### Tarefa proposta
No texto sobre a Declaração de Soberania da Rússia, qual artigo da Constituição soviética garantia a qualquer unidade federal o direito de se separar da URSS?

### Texto fornecido
----------------

Como a Declaração de Soberania salvou a Rússia

Russos celebrando o Dia da Rússia em 12 de junho Foto: AP

Russos celebrando o Dia da Rússia em 12 de junho Foto: AP

Serguêi Chakhrai, autor da Constituição da Rússia, explicou à Gazeta Russa os fatores que realmente levaram à queda da URSS e que impediram a Rússia de se dividir ainda mais.

Durante os turbulentos anos do colapso da União Soviética, o parlamentar Serguêi Chakhrai apoiou a Declaração de Soberania, aprovada pelos deputados em 12 de junho de 1990 – e que viria a ser interpretada por alguns como uma declaração de “independência” da Rússia em relação à União Soviética.

Hoje chamada de Dia da Rússia, esta data é comemorada como um feriado nacional. Às vésperas do 23º aniversário da Declaração de Soberania, a Gazeta Russa conversou com Chakhrai sobre o que provocou o desaparecimento do maior país que o mundo já teve.

Gazeta Russa: Que acontecimentos levaram à elaboração da Declaração de Soberania da Rússia em 1990?

Chakhrai: A liderança soviética da época percebeu que o artigo 73 da Constituição soviética, que garantia o direito de qualquer unidade federal se separar da URSS, estava começando a parecer atraente para várias repúblicas diante da fraqueza de Moscou. Essa percepção foi seguida por acontecimentos nos países Bálticos, na Ucrânia e em outros territórios soviéticos. O artigo era uma bomba-relógio pronta para explodir a qualquer momento.

----------------

### Dados fornecidos
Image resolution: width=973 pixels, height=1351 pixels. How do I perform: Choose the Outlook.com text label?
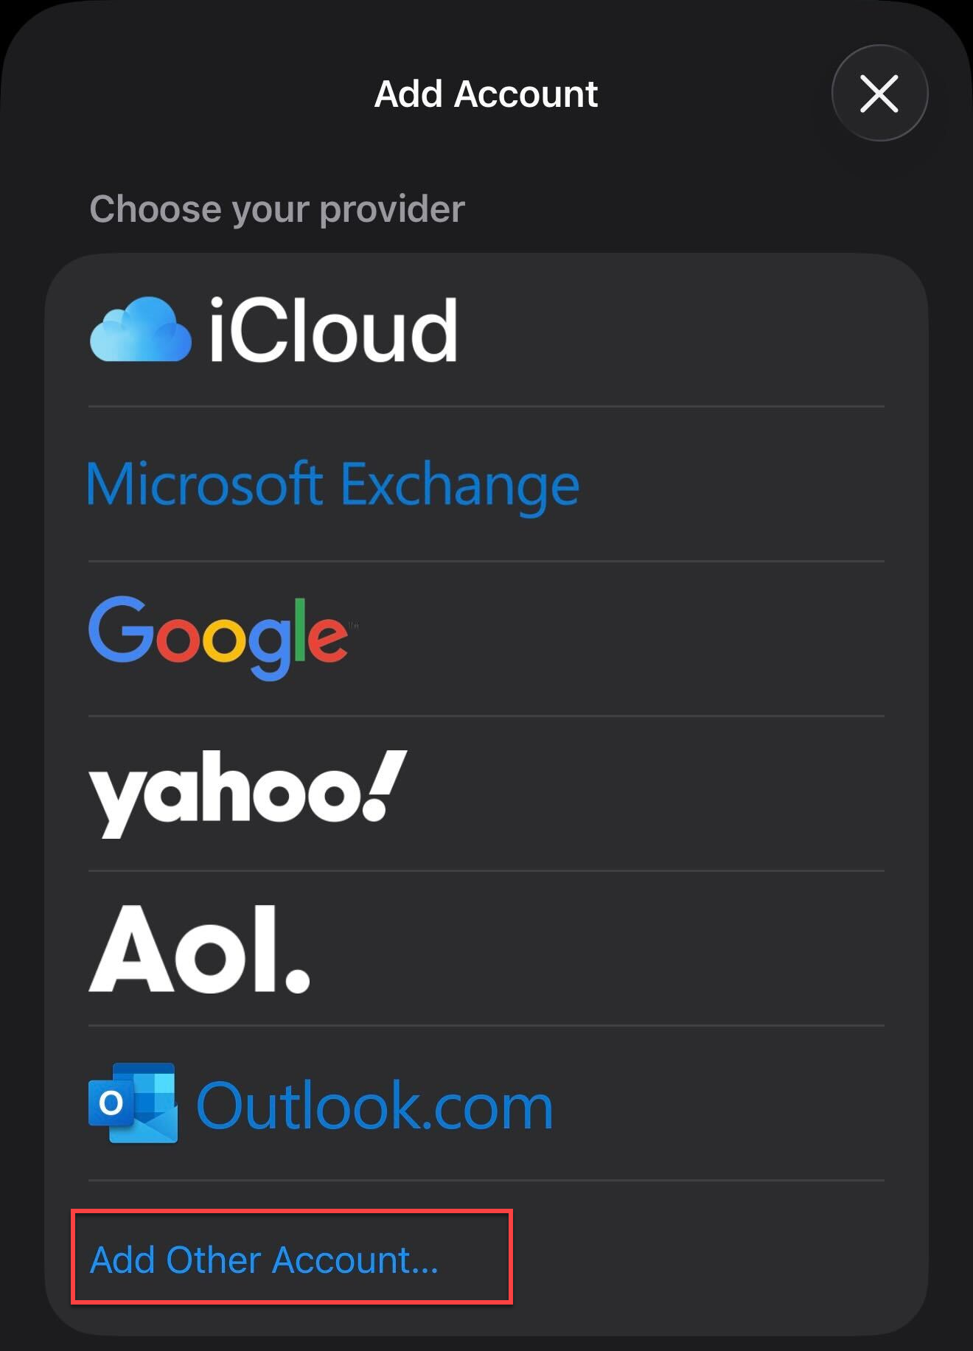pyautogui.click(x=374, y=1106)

----------------

### Resposta da tarefa
O artigo 73.